Please set down every entry below exactly as given.

(Given entries Opens)

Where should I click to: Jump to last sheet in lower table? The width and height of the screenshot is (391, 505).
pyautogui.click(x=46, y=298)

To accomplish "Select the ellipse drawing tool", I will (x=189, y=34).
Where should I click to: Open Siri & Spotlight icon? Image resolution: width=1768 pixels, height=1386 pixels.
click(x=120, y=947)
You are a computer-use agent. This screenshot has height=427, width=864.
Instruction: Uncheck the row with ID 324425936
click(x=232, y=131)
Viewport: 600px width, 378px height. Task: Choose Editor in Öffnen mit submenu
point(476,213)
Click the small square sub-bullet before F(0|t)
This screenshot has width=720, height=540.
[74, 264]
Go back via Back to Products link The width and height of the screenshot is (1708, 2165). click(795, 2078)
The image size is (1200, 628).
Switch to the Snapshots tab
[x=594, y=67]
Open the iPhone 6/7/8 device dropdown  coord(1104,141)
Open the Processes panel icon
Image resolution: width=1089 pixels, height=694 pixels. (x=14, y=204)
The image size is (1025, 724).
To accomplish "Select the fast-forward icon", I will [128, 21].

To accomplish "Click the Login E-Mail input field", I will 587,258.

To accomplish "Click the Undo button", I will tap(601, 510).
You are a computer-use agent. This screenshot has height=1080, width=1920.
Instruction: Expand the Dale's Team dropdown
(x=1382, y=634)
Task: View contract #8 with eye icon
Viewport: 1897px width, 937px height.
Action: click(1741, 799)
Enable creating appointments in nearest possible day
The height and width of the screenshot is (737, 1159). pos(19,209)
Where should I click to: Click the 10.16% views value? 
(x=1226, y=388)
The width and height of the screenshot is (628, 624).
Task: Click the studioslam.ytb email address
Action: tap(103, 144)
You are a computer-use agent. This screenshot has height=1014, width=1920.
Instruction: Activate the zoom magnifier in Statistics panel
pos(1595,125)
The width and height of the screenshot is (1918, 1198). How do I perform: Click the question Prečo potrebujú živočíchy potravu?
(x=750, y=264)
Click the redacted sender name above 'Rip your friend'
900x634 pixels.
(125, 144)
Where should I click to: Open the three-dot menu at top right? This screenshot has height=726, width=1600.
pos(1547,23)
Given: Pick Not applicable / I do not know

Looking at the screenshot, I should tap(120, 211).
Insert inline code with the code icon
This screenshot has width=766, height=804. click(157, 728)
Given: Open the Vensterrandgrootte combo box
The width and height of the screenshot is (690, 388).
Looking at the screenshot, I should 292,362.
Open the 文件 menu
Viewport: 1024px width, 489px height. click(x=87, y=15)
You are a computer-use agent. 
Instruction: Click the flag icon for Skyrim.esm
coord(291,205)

(Given entries Closes)

[Answer for the task]
Where should I click to: Jump to last sheet in lower table? The width and height of the screenshot is (391, 505).
pyautogui.click(x=46, y=298)

To accomplish "Select the ellipse drawing tool", I will (x=189, y=34).
Where should I click to: Open Siri & Spotlight icon? Image resolution: width=1768 pixels, height=1386 pixels.
click(x=120, y=947)
You are a computer-use agent. This screenshot has height=427, width=864.
Instruction: Uncheck the row with ID 324425936
click(x=232, y=131)
Viewport: 600px width, 378px height. Task: Choose Editor in Öffnen mit submenu
point(476,213)
Click the small square sub-bullet before F(0|t)
This screenshot has width=720, height=540.
[74, 264]
Go back via Back to Products link The width and height of the screenshot is (1708, 2165). click(795, 2078)
The image size is (1200, 628).
Switch to the Snapshots tab
[x=594, y=67]
Open the iPhone 6/7/8 device dropdown  coord(1104,141)
Open the Processes panel icon
Image resolution: width=1089 pixels, height=694 pixels. (x=14, y=204)
The image size is (1025, 724).
To accomplish "Select the fast-forward icon", I will [128, 21].

To accomplish "Click the Login E-Mail input field", I will 587,258.

To accomplish "Click the Undo button", I will tap(601, 510).
You are a computer-use agent. This screenshot has height=1080, width=1920.
Instruction: Expand the Dale's Team dropdown
(x=1382, y=634)
Task: View contract #8 with eye icon
Viewport: 1897px width, 937px height.
Action: click(1741, 799)
Enable creating appointments in nearest possible day
The height and width of the screenshot is (737, 1159). pos(19,209)
Where should I click to: Click the 10.16% views value? 
(x=1226, y=388)
The width and height of the screenshot is (628, 624).
Task: Click the studioslam.ytb email address
Action: tap(103, 144)
You are a computer-use agent. This screenshot has height=1014, width=1920.
Instruction: Activate the zoom magnifier in Statistics panel
pos(1595,125)
The width and height of the screenshot is (1918, 1198). How do I perform: Click the question Prečo potrebujú živočíchy potravu?
(x=750, y=264)
Click the redacted sender name above 'Rip your friend'
900x634 pixels.
(125, 144)
Where should I click to: Open the three-dot menu at top right? This screenshot has height=726, width=1600.
pos(1547,23)
Given: Pick Not applicable / I do not know

Looking at the screenshot, I should tap(120, 211).
Insert inline code with the code icon
This screenshot has width=766, height=804. click(157, 728)
Given: Open the Vensterrandgrootte combo box
The width and height of the screenshot is (690, 388).
Looking at the screenshot, I should 292,362.
Open the 文件 menu
Viewport: 1024px width, 489px height. click(x=87, y=15)
You are a computer-use agent. 
Instruction: Click the flag icon for Skyrim.esm
coord(291,205)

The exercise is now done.